Klaus Linke · May 13, 2004

In the Find what box type: (<*) ([! ]@)^13

In the Replace with box type: \1^t\2^p

Hi Stephen,

It's good to have some example text visible:

Stephen Jay Gould¶
Charles Darwin¶
William D. Hamilton¶
J. B. S. Haldane¶

We want to replace the blank between the given name(s) and the family name
with a tab.
So we look for a pattern that matches each paragraph in turn, and separates
-- the given name(s)
-- the blank between that and the last name
-- the last name and the paragraph mark.

We have to have some rule for either the given name(s) or the family name
that allows us to separate them.

Now one pretty safe assumption about the family name is that it doesn't
contain blanks (spaces).
So if we match the last word in a paragraph, that should be the family
name.

Using wildcards, we look for a space, followed by several non-space
characters, followed by the paragraph mark ^13:

Find what: ^32[!^32]@^13
(where I used ^32 for a space so it's easier to see).

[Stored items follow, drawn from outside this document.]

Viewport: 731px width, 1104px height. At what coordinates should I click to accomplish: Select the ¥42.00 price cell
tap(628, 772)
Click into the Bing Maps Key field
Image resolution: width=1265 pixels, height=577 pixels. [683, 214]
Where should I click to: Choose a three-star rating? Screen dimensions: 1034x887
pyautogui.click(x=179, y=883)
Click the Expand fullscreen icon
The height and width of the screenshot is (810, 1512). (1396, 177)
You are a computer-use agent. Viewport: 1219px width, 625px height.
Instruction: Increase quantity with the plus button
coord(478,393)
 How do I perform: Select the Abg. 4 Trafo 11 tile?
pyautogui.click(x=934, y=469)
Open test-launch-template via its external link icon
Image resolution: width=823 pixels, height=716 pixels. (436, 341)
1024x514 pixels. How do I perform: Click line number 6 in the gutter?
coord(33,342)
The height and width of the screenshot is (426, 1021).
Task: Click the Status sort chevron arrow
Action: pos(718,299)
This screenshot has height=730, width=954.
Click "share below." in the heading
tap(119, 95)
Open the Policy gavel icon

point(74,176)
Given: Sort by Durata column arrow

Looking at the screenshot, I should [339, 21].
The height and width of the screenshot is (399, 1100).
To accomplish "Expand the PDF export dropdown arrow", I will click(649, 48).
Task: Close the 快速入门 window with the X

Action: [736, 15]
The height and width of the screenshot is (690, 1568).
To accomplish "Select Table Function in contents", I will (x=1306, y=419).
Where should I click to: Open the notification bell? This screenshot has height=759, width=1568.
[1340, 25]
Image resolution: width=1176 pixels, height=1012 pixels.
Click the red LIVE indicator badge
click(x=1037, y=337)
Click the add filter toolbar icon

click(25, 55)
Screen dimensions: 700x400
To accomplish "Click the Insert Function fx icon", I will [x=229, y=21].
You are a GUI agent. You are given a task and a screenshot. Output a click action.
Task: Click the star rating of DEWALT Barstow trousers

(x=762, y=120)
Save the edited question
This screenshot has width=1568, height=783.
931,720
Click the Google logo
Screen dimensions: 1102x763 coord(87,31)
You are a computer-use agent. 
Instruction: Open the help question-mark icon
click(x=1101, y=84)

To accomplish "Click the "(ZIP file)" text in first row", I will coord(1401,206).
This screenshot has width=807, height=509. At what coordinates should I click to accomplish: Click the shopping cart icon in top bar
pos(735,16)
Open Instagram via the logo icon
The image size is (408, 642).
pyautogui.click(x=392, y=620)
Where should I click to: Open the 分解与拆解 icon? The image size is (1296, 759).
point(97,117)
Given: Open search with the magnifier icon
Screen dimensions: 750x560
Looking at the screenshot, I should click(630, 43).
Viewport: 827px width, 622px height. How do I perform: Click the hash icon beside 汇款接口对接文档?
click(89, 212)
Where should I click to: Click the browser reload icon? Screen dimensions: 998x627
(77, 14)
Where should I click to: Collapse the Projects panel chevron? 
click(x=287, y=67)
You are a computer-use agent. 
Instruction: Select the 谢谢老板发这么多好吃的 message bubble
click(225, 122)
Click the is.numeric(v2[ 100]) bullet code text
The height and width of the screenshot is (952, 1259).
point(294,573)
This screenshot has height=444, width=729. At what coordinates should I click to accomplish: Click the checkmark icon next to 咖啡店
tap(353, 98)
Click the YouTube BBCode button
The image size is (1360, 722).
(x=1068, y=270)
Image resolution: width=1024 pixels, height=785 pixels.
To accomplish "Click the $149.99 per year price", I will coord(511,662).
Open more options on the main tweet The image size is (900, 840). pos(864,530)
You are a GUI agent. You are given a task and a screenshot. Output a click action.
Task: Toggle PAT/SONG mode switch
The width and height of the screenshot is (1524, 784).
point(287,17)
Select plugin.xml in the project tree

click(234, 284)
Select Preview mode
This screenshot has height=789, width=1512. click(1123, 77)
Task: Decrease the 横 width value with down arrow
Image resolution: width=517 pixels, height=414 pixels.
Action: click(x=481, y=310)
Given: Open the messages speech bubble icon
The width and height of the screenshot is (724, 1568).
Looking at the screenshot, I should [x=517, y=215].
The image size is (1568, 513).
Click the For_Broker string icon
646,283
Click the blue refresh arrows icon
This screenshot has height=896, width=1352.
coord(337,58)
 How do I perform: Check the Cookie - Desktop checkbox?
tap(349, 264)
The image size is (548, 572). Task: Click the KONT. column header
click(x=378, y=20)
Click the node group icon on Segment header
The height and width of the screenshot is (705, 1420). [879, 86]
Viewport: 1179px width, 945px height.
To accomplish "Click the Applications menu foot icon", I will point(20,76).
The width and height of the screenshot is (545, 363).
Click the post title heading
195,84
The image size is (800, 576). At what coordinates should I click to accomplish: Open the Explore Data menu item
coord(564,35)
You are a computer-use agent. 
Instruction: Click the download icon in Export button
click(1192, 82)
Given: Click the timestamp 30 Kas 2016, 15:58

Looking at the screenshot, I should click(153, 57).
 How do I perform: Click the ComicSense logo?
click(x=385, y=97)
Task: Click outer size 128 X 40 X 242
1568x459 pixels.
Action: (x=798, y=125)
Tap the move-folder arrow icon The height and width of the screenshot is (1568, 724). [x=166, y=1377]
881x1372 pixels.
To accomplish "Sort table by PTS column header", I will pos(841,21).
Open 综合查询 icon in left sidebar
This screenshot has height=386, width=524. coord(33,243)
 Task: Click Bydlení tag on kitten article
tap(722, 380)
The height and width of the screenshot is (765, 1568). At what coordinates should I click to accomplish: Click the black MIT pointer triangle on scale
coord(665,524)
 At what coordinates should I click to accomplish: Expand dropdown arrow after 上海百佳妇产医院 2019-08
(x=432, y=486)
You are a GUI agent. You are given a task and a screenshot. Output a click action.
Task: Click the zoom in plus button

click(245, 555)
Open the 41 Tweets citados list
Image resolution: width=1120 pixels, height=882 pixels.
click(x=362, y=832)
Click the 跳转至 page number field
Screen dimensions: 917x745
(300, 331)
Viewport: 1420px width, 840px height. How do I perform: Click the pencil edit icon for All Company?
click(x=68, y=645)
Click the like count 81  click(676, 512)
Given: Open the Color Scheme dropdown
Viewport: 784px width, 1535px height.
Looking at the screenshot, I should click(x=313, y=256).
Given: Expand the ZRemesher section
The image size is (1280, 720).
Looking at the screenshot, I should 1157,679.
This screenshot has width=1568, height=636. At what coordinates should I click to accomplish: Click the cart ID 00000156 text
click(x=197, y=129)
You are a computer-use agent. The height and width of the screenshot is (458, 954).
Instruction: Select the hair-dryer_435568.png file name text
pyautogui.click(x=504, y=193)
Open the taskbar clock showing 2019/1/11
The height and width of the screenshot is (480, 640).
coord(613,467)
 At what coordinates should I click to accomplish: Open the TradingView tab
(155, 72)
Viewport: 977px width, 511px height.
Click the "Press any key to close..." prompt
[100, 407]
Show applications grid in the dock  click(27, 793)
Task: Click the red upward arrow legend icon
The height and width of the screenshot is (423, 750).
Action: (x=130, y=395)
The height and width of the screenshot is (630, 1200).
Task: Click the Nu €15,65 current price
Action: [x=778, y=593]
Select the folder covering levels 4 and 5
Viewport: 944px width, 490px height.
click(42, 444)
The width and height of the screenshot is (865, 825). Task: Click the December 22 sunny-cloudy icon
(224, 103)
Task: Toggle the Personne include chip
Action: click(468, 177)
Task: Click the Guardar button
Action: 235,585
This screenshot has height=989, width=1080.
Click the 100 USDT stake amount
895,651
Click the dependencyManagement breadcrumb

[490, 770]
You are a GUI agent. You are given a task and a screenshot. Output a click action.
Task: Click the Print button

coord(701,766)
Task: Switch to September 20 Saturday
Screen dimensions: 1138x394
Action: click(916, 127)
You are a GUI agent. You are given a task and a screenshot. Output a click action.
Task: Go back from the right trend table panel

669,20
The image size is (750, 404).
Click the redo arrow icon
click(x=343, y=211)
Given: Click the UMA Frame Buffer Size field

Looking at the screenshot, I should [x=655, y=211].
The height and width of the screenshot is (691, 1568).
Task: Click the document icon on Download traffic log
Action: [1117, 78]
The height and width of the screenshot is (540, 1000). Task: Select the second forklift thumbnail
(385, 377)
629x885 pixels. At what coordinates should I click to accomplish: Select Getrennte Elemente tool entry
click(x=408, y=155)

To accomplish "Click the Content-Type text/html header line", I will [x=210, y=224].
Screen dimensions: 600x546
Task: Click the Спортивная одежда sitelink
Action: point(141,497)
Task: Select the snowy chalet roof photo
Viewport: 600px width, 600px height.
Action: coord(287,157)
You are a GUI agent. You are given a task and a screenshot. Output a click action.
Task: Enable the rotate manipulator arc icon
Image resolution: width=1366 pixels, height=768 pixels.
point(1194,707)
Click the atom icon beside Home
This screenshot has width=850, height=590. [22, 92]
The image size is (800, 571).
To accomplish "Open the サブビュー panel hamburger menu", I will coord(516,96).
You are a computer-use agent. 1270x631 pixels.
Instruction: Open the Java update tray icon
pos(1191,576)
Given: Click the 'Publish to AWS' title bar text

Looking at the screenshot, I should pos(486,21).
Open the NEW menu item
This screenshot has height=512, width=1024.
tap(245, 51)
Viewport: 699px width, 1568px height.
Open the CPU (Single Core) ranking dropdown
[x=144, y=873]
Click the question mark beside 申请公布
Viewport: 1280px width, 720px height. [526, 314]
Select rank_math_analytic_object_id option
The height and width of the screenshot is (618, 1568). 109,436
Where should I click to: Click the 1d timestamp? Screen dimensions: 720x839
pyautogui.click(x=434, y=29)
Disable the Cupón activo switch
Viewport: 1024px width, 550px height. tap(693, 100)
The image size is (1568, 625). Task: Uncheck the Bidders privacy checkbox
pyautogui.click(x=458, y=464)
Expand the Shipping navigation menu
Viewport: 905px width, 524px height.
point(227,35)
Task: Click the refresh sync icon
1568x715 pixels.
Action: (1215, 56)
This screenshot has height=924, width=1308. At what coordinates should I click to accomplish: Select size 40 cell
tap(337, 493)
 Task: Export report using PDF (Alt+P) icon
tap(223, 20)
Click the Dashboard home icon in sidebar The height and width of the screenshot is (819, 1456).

The paragraph mark ^13 is the last matched character up to now, and that is
the way we need it.
Once a name has been matched (and possibly replaced by something), the
search will continue at the start of the next paragraph.

For the given name(s) we can just use the wildcard for "any text", *, since
we know the match will continue at the start of the paragraph, and it
doesn't really matter what appears there until the "space/family name/para
mark" in that paragraph is matched:
Find what: *^32[!^32]@^13

We want to get rid of the space and replace it with a tab. And we want to
re-use everything else.
So we put everything but the space into two brackets:
Find what: (*)^32([!^32]@^13)
Replace with: \1^t\2

(*) will match the given names, and is re-inserted with \1.
Then we insert ^t, then the (family name + para mark) bracket, \2.
This looks slightly different from what's in the FAQ article, but the
differences don't matter. There are usually lots of ways to achieve the
same result with wildcard matches ...and quite a few ways in which things
can go wrong; you often have to experiment around a bit until you get it
right. But if you *like* to solve puzzles, wildcard searches are definitely
fun.

Regards,
Klaus

Stephen Glynn · May 13, 2004

Klaus said:
In the Find what box type: (<*) ([! ]@)^13
In the Replace with box type: \1^t\2^p

Click to expand...

Hi Stephen,

It's good to have some example text visible:

Stephen Jay Gould¶
Charles Darwin¶
William D. Hamilton¶
J. B. S. Haldane¶

We want to replace the blank between the given name(s) and the family name
with a tab.
So we look for a pattern that matches each paragraph in turn, and separates
-- the given name(s)
-- the blank between that and the last name
-- the last name and the paragraph mark.

We have to have some rule for either the given name(s) or the family name
that allows us to separate them.

Now one pretty safe assumption about the family name is that it doesn't
contain blanks (spaces).
So if we match the last word in a paragraph, that should be the family
name.

Using wildcards, we look for a space, followed by several non-space
characters, followed by the paragraph mark ^13:

Find what: ^32[!^32]@^13
(where I used ^32 for a space so it's easier to see).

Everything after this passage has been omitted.